> [TASK OBJECTIVE]: Set down again, exactly and only, the lines from the one that contains "This screenshot has width=1456, height=840." through the last line of the records below, both included, but not the pictures.

> [SOURCE INFORMATION]:
◇ ◇ ◇ ◇

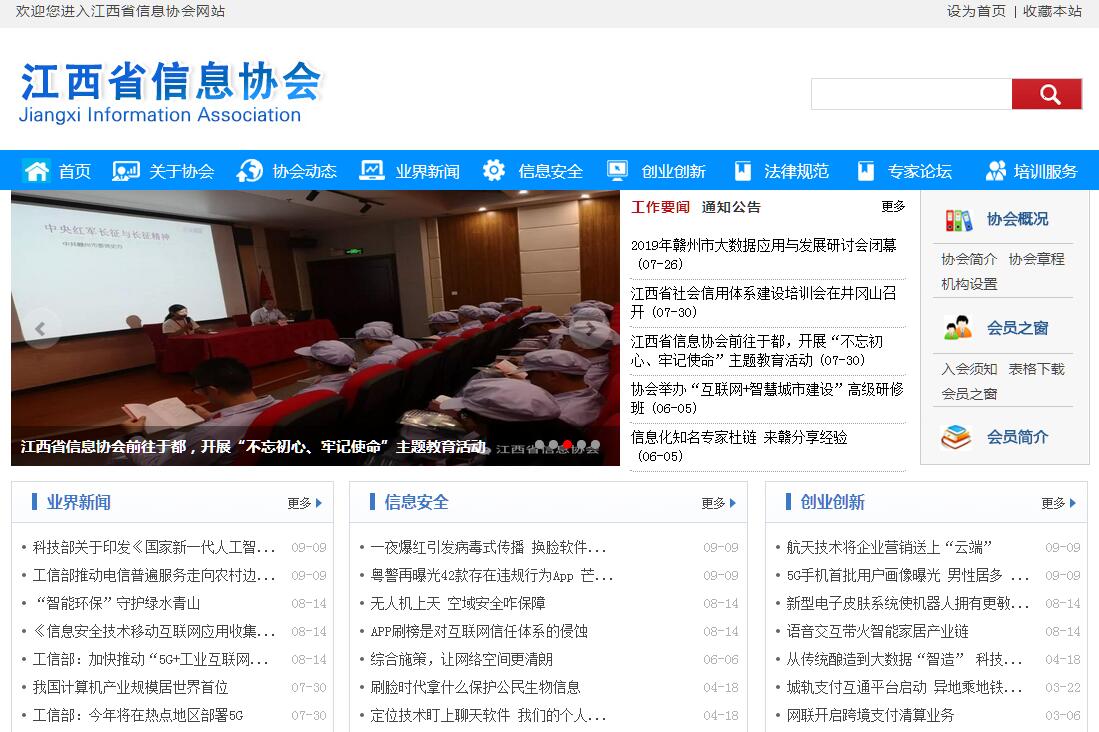1099x732 pixels.
Task: Click the people icon beside 培训服务
Action: [x=995, y=171]
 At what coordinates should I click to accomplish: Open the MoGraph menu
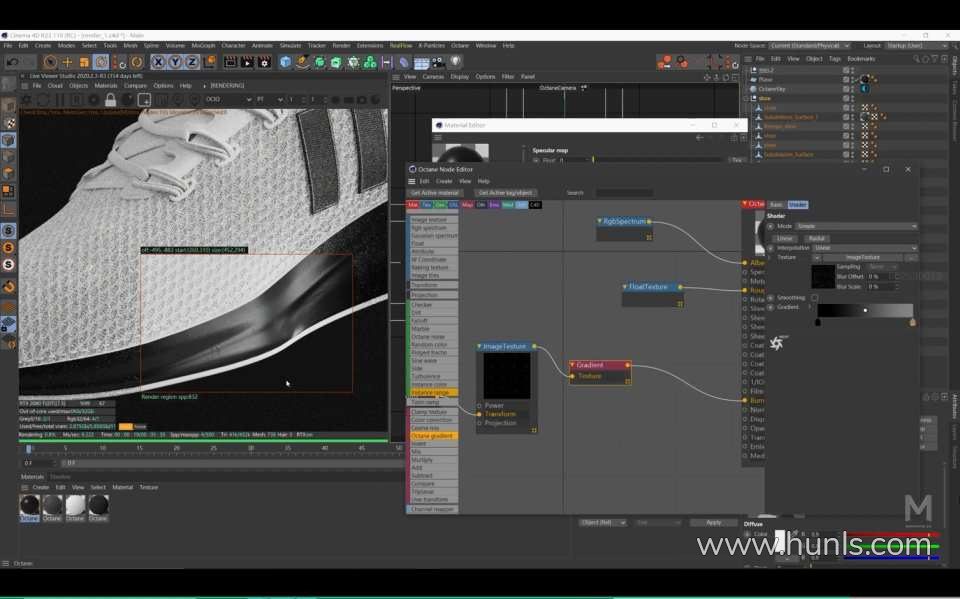pos(203,45)
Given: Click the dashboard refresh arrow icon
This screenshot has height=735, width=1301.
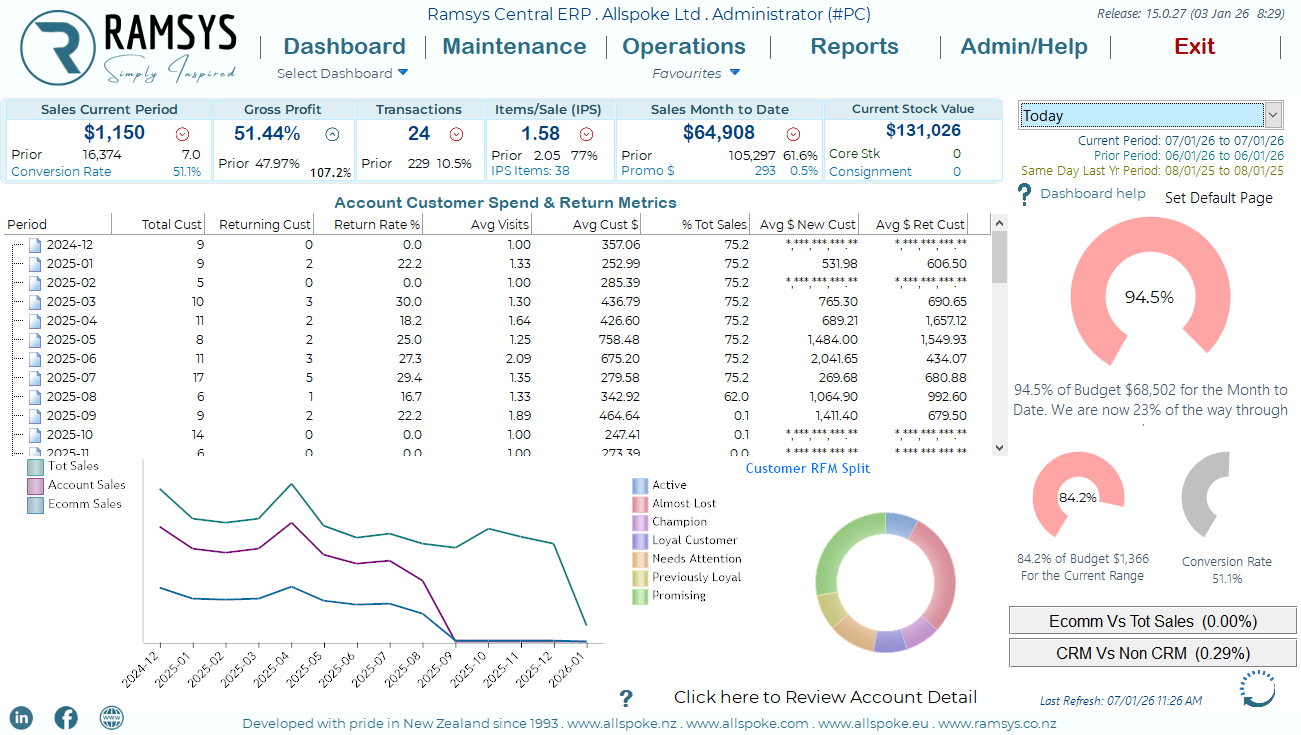Looking at the screenshot, I should point(1257,689).
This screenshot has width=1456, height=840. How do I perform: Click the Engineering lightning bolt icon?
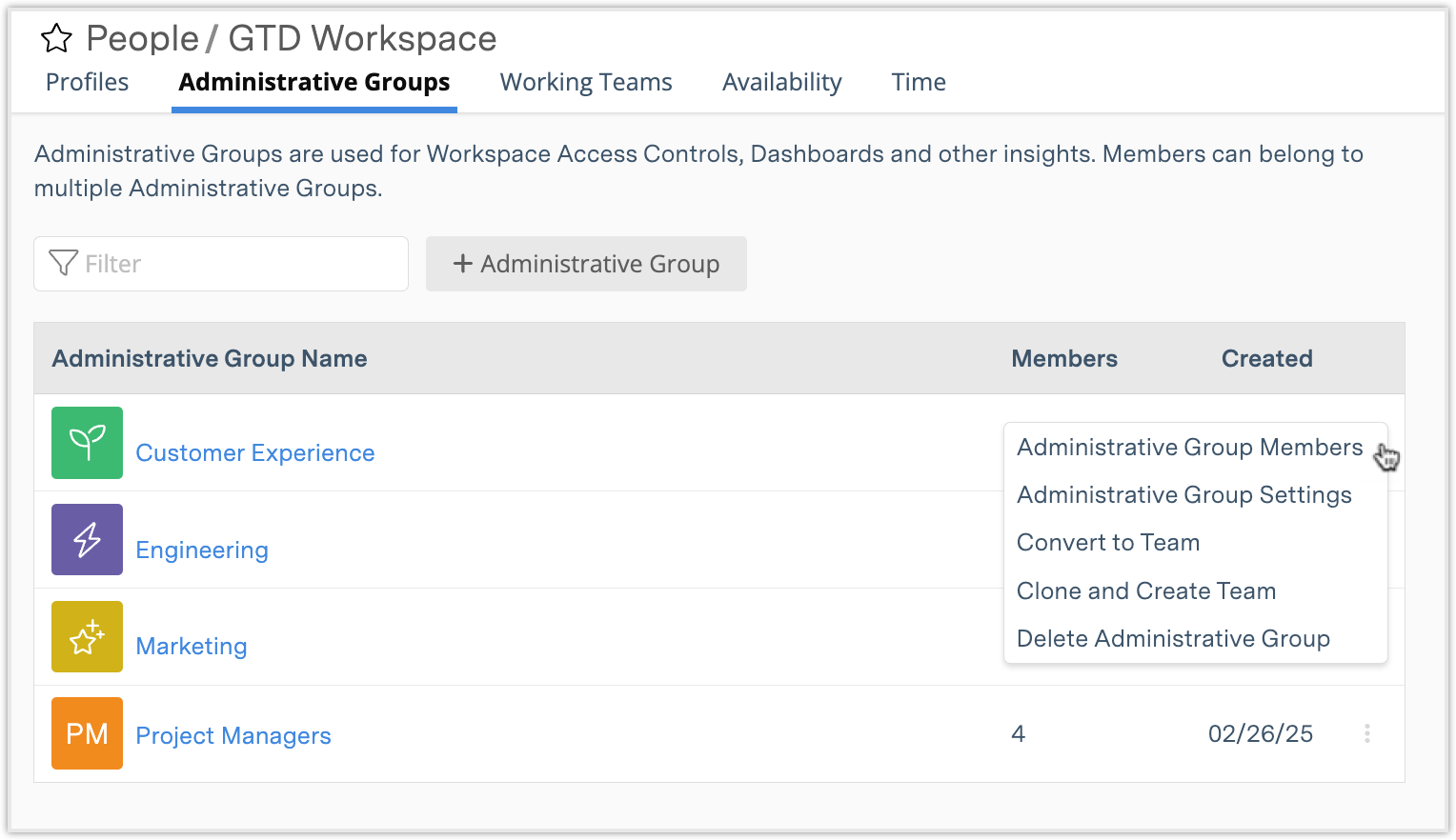[87, 540]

◇ ◇ ◇ ◇

> [EXERCISE SOLUTION]:
This screenshot has width=1456, height=840. How do I perform: Click the Engineering lightning bolt icon?
[87, 540]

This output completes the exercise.